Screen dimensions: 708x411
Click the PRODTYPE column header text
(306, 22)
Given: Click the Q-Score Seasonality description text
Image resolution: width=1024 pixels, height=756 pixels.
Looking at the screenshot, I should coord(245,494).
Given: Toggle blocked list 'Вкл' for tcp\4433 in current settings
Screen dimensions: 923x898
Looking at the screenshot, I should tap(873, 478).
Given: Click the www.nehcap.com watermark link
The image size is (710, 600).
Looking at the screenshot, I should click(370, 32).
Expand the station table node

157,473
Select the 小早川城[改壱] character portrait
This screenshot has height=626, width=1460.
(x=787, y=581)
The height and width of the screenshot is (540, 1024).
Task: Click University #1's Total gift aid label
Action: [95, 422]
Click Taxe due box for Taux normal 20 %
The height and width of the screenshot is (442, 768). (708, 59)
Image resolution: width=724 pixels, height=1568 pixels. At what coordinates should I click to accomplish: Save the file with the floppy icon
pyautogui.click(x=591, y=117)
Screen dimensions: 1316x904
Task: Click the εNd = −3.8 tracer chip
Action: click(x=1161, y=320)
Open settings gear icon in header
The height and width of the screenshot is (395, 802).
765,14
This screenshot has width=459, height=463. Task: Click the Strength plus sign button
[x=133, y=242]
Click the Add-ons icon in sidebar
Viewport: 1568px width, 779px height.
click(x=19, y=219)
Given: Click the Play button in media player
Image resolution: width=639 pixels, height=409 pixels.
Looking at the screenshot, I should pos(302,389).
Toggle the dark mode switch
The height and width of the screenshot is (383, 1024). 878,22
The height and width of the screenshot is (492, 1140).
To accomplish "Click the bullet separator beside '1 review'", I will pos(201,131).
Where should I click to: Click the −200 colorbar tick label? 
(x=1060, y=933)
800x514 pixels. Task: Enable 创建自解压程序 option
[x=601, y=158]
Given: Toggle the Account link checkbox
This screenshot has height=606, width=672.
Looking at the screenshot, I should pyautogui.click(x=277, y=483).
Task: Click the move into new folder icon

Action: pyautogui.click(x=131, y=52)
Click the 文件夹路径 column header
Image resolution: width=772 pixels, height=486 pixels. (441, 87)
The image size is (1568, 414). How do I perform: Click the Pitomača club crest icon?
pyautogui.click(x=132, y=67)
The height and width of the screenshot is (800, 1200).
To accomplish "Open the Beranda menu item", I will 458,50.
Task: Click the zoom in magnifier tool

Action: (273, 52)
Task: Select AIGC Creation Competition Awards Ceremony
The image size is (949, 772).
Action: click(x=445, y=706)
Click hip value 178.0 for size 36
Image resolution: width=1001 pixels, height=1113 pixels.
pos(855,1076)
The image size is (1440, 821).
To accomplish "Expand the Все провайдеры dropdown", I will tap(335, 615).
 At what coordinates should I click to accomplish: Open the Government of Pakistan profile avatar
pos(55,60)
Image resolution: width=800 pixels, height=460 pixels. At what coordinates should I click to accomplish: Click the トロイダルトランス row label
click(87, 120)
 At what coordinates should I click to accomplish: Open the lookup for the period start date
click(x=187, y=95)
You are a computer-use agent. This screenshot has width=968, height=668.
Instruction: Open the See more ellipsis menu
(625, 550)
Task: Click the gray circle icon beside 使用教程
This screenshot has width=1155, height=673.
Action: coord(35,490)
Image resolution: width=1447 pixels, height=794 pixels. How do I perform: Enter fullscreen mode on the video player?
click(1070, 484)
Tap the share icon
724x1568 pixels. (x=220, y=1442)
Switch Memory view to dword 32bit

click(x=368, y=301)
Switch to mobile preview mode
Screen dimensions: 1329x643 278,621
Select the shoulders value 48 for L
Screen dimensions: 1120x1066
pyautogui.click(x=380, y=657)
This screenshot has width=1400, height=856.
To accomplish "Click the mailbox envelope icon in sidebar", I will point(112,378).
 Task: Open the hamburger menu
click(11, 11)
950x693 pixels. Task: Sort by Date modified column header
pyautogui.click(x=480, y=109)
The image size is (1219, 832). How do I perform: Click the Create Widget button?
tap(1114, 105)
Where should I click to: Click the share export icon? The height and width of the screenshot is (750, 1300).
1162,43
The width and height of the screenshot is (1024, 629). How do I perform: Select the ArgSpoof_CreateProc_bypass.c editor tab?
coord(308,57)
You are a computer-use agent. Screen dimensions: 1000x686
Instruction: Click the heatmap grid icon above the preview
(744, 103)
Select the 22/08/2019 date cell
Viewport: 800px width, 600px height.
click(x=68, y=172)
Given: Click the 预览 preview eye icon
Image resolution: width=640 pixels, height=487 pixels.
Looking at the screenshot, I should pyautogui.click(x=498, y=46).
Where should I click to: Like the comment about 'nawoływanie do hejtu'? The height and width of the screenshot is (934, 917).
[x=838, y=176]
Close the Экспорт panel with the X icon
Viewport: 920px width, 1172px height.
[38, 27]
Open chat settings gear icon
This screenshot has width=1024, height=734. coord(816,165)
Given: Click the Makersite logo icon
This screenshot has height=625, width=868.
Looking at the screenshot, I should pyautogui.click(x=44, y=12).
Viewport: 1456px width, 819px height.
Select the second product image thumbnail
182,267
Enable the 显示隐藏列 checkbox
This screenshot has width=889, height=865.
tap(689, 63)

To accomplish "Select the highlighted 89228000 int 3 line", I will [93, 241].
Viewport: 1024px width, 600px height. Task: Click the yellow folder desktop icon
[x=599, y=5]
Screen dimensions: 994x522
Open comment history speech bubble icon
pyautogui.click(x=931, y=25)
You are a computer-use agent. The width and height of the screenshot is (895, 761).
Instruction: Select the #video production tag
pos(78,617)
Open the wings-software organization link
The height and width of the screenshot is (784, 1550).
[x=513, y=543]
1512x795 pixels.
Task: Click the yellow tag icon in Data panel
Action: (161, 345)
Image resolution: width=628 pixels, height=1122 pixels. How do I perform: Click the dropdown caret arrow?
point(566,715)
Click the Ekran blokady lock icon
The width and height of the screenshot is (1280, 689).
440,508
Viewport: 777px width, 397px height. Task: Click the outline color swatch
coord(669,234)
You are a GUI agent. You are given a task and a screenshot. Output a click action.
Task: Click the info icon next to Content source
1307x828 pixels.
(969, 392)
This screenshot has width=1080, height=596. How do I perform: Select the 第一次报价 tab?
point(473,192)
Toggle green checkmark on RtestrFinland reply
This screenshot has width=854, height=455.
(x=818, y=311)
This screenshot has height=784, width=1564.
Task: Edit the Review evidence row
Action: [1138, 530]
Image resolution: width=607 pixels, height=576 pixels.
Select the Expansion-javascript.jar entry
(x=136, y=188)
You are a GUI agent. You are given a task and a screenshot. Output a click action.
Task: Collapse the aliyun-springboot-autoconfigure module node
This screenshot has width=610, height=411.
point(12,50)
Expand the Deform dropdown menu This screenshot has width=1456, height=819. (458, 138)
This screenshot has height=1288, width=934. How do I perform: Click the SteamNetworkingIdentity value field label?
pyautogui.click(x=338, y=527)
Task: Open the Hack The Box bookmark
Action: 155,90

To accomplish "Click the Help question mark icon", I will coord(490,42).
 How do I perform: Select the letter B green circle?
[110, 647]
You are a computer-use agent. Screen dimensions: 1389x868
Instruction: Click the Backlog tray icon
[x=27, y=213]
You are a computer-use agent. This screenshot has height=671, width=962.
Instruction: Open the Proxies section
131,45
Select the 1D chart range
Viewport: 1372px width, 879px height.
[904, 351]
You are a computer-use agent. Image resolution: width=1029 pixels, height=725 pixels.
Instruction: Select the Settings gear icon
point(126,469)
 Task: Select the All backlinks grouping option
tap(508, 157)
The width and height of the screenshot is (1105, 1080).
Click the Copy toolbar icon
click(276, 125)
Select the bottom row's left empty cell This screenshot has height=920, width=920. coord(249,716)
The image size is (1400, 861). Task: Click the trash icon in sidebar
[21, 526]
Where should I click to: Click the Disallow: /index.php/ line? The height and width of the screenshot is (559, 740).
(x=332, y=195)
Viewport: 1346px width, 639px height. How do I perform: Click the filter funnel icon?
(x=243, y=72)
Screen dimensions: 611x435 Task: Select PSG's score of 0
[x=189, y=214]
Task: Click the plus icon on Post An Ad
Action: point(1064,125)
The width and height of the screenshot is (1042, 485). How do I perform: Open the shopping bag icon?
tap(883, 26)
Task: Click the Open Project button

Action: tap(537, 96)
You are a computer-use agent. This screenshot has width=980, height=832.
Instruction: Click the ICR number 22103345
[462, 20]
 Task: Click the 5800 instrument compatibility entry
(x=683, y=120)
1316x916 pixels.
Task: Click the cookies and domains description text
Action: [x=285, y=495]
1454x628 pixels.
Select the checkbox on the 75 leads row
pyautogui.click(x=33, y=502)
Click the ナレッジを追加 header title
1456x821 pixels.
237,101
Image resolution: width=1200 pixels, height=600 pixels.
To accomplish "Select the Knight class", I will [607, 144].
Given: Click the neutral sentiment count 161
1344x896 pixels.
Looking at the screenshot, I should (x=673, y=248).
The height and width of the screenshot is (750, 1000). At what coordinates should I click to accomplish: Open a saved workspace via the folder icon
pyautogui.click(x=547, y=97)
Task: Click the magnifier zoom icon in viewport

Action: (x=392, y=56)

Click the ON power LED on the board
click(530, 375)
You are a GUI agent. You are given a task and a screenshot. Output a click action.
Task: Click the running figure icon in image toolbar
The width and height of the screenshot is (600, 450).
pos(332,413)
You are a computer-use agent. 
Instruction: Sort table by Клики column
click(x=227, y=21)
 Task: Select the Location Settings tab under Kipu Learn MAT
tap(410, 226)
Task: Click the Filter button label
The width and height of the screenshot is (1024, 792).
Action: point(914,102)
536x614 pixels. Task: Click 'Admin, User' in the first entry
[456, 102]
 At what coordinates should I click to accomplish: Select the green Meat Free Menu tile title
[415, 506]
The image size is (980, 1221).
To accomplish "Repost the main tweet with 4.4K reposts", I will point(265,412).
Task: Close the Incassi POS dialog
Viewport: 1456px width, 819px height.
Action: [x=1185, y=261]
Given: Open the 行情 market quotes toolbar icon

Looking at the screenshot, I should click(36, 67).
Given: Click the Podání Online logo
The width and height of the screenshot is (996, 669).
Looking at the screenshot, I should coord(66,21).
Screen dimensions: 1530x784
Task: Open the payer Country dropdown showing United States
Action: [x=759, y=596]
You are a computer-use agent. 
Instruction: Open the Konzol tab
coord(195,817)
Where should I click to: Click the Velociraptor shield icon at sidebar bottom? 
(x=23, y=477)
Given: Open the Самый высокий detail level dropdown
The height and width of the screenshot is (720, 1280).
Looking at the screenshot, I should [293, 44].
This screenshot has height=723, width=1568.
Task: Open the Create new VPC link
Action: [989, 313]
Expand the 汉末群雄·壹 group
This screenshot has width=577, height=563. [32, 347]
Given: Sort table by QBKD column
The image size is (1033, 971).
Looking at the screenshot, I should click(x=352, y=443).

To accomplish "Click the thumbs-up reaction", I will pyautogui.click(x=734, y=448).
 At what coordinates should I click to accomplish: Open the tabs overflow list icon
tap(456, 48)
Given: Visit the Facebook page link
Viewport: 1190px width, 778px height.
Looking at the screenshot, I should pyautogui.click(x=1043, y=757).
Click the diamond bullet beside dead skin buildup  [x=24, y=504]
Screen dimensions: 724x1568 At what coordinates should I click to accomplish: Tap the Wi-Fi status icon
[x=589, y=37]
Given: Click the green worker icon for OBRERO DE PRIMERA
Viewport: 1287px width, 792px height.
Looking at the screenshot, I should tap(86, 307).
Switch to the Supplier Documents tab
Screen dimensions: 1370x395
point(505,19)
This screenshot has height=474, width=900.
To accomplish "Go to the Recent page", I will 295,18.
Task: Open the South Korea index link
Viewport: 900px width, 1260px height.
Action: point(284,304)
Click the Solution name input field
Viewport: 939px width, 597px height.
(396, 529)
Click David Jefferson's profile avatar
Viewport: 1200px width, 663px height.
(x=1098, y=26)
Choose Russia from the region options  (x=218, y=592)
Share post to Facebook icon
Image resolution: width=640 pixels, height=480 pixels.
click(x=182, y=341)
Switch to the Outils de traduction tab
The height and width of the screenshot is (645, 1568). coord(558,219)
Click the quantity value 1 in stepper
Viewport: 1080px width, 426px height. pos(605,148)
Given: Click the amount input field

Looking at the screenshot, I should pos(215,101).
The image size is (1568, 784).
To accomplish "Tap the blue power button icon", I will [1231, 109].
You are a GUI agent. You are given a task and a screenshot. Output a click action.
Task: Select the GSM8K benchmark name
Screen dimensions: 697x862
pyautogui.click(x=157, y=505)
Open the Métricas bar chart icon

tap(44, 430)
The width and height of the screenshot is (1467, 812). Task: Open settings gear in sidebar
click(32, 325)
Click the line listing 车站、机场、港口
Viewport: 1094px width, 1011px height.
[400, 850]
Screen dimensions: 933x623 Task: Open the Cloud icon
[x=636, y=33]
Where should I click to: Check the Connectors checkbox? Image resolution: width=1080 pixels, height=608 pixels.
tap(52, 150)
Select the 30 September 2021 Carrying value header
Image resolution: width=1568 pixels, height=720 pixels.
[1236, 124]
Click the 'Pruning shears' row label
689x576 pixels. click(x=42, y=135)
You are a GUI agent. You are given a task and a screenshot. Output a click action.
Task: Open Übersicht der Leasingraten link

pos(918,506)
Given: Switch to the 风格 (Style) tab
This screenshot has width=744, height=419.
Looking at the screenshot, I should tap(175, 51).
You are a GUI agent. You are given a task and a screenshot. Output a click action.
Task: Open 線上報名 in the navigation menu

#### WHAT YOU NEED TO DO
In the records above, find each line that holds the word "bullet"; copy all such lines.

#### EXERCISE RESPONSE
To accomplish "Click the bullet separator beside '1 review'", I will pos(201,131).
Click the diamond bullet beside dead skin buildup  [x=24, y=504]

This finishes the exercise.